ところで、前号は、永年勤続表彰の仲間にOKカードを贈るお話でした。皆さんは、うれしいメッセージをもらったことはありますか?逆に、周りの人にメッセージを贈ったことはありますか?この会社では、職場の仲間がお互いに感謝や敬意を込めて贈ります。いい会社ですね。
皆さんもぜひ、周りの人に贈ってください。

*** アクトMTメルマガ120号:令和を楽しむ ****

■ だるまさんリスニング(その1)

4月に、一夫は第1回目のコーチング勉強会に参加した。テーマは、『話を聴く』だった。話を聴く基本は、『うなずき、相槌、繰り返し、感情の反射』の4つ。今回は、うなずきと相槌で『聴いています』と相手に伝える練習だ。

コーチの説明を聞きながら、一夫は思った。
「うなずきも、相槌も、普段に普通にやっていることだ。そんなことを練習する必要があるのか?そもそも、話を聴くことは、だれもが、いつもやっている。特に自分は、お客の説得や、部下の課題解決などうまくやってきた。どちらかというと、話をするのは得意なほうだ。」

そして始まった最初の練習が、『だるまさんリスニング』だった。2人が1組になり、相手の話を聴く。話のテーマは、『私の好きなこと』で、自分が思いついた話をする。今回は、2回話を聴く。
1回目は、無表情で、相手の眉間あたりをじっと見つめて話を聴く。
2回目は、大げさにうなずきと相槌を行い、笑顔で話を聴く。
一夫は、内心、何と子供じみたことをやらせるんだと、思った。

そして、コーチの指示で練習相手を見つけることになった。椅子から立ち上がったが、だれに、何と声をかけてよいか分からない。うろうろしていると、女性が「いいですか?」と声をかけてくれた。一夫は、ホッとしながら「ええ。いいですよ。」と答えた。そして、向かい合って座った。

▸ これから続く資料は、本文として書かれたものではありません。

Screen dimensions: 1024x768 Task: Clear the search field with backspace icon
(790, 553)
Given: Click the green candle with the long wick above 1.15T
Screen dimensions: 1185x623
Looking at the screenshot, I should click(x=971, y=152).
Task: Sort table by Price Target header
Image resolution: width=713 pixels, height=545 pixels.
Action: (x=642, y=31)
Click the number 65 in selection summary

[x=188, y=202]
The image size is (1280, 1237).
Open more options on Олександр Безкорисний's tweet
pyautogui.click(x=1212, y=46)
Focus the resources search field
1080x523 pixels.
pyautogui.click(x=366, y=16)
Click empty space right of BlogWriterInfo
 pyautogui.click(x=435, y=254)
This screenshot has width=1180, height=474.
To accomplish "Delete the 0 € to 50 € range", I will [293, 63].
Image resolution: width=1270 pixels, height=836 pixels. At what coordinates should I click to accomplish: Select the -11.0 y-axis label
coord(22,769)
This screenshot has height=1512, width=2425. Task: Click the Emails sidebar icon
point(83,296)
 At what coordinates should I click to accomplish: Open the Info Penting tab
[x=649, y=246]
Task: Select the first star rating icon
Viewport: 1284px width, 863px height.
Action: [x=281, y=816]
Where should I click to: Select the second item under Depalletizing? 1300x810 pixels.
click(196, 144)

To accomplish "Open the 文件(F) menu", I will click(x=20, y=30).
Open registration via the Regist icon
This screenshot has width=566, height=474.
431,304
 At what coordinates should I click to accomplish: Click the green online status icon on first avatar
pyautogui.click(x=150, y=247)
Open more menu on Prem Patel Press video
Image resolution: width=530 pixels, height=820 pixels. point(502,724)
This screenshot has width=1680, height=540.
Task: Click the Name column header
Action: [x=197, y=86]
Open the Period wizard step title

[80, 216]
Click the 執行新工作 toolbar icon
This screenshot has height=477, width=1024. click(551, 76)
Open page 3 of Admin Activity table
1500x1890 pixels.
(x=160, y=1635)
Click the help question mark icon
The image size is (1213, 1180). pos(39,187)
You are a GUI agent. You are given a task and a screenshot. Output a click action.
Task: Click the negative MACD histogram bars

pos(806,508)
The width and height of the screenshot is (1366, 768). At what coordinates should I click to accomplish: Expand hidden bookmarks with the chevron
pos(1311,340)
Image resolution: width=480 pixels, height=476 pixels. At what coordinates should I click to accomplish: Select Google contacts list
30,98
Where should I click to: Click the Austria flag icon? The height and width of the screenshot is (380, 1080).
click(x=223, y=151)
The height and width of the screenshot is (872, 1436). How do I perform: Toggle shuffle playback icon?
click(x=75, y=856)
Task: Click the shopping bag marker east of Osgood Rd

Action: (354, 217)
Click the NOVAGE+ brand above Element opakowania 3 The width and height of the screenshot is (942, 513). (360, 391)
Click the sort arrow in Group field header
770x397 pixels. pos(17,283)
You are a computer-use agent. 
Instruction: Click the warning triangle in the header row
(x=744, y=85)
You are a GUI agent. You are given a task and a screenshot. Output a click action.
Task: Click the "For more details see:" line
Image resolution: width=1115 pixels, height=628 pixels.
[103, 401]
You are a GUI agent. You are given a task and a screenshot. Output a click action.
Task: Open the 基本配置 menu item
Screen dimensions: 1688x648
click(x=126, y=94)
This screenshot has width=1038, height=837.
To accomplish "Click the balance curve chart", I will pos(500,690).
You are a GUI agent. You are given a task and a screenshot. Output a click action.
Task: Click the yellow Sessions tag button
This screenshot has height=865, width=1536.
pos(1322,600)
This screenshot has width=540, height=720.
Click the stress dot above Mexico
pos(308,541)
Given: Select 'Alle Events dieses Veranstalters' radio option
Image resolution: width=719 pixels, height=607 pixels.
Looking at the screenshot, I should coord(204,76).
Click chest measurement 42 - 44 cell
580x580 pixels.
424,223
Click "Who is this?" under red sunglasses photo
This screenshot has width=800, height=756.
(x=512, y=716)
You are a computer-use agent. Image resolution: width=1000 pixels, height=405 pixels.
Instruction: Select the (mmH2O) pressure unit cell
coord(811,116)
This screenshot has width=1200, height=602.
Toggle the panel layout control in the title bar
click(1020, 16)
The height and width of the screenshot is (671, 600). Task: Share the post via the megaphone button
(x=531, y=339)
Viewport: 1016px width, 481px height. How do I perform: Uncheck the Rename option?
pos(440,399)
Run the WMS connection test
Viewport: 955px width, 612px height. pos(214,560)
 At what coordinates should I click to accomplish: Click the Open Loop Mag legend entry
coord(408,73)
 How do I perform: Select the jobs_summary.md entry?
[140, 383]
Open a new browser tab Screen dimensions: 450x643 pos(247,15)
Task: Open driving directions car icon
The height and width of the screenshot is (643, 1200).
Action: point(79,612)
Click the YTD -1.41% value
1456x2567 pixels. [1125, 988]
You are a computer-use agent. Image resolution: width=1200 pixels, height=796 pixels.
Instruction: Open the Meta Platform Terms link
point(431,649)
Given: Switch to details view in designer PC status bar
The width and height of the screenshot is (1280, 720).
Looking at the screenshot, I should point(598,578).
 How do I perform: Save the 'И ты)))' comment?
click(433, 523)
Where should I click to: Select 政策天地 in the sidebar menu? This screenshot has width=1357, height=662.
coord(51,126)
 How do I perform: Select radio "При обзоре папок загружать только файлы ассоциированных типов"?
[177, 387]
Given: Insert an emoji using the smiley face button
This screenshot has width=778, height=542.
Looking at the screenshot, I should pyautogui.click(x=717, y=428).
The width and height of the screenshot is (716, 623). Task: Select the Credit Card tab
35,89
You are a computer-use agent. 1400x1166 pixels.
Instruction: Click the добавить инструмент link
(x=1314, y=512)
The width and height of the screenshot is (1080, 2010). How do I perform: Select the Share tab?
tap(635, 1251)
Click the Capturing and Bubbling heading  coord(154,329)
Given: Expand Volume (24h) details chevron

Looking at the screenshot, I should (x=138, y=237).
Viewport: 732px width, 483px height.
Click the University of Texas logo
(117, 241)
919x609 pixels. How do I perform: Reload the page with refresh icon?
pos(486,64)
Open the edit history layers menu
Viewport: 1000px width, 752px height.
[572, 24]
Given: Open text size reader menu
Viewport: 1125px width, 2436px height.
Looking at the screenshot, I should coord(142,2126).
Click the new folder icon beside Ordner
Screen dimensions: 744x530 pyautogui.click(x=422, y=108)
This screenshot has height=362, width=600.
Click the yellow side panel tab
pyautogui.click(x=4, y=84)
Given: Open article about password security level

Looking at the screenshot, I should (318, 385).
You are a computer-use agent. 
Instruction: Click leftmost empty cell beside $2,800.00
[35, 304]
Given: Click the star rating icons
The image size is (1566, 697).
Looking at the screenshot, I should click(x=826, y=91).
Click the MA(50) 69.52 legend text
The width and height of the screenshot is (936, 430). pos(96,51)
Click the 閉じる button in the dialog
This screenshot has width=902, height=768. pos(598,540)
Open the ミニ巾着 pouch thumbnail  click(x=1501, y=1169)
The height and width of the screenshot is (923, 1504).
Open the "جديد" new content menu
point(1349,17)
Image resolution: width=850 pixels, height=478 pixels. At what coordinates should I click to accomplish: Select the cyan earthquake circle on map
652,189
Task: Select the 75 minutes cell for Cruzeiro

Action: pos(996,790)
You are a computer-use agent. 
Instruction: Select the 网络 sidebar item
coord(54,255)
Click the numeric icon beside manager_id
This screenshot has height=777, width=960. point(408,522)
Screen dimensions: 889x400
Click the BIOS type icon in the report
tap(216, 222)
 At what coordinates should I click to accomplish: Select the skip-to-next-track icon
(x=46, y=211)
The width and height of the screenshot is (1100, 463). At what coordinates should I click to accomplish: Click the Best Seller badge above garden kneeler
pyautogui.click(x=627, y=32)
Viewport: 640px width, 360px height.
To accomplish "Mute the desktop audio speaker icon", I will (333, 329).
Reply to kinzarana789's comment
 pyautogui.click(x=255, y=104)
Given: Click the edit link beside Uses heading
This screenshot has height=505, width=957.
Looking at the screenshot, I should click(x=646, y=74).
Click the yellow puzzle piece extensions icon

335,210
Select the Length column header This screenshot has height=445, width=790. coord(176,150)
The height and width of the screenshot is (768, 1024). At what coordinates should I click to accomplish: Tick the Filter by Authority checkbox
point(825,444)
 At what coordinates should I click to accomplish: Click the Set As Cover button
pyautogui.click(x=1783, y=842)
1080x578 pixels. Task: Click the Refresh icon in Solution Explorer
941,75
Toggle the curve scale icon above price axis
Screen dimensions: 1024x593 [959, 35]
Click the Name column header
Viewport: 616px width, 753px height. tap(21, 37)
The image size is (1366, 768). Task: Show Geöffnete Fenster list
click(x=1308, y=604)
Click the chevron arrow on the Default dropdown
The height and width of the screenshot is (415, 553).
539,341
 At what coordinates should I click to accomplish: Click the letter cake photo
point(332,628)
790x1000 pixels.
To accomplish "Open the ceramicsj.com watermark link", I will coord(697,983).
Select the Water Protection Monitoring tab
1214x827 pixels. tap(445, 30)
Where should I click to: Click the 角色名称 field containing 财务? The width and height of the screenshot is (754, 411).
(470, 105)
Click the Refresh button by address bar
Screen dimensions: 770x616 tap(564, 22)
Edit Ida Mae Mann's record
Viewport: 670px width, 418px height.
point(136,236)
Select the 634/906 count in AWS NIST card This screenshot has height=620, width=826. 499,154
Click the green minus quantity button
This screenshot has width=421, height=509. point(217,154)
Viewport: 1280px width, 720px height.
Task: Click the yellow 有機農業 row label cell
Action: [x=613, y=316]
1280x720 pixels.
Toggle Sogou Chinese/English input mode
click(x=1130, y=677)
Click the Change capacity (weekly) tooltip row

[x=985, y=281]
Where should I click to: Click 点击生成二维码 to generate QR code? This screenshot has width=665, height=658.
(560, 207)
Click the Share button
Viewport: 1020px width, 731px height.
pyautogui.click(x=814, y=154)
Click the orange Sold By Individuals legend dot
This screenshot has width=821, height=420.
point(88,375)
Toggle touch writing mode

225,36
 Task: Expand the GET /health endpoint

一夫は、話のテーマ『好きなこと』で、話すことが決まらなかった。そこで、先に聴き役になることにした。1回目は、うなずきも相槌もしないで、無表情で話を聴いた。一夫は、『うなずきをしない』ということが、意外と難しいと感じた。ついつい我慢できずに、うなずいてしまう。

続けて、話し手と聴き手の役割と交替し、一夫が話をする役になった。聴き役になってくれた女性は、じっと一夫の眉間あたりを見つめている。口を真一文字に閉じ、目は見開いているが、一夫と目を合わせない。一夫は、もじもじとしながら、「え~と、・・・」と話を始めた。しかし、人形を相手にしているようで、味気ない感じになってきた。話す時間は1分だが、終わりころは話すことがつらく感じていた。

そして、続けて2回目のうなずきと相槌で話を聴く練習になった。2回目を始める前に、コーチから指示があった。
「まず笑顔。そして、うなずきは、頭を大きく上下に動かします。相槌は、うなずきに合わせて『エ~』『ハイ』『オ~』と声を出します。相手に聞こえるように、はっきりと大きい声でお願いします。」

役割は、初めに戻って、一夫が聴き役になった。一夫は、あまり大げさにやるのは、少し照れ臭いような気がした。それでも、自分なりに、大きく頭を動かし大きな声で相槌を打った。しかし、終わるまで、笑顔になることは、ほとんどなかった。

一夫の聴く役が終わると、役割を交替して、一夫が話し手になった。1回目と同じように、相手の女性は、一夫の前に座っている。ただし今回は、ニコニコと笑顔で、一夫の目を見ている。

一夫は、これまでに経験したことがない、うれしい感覚を味わうのだ。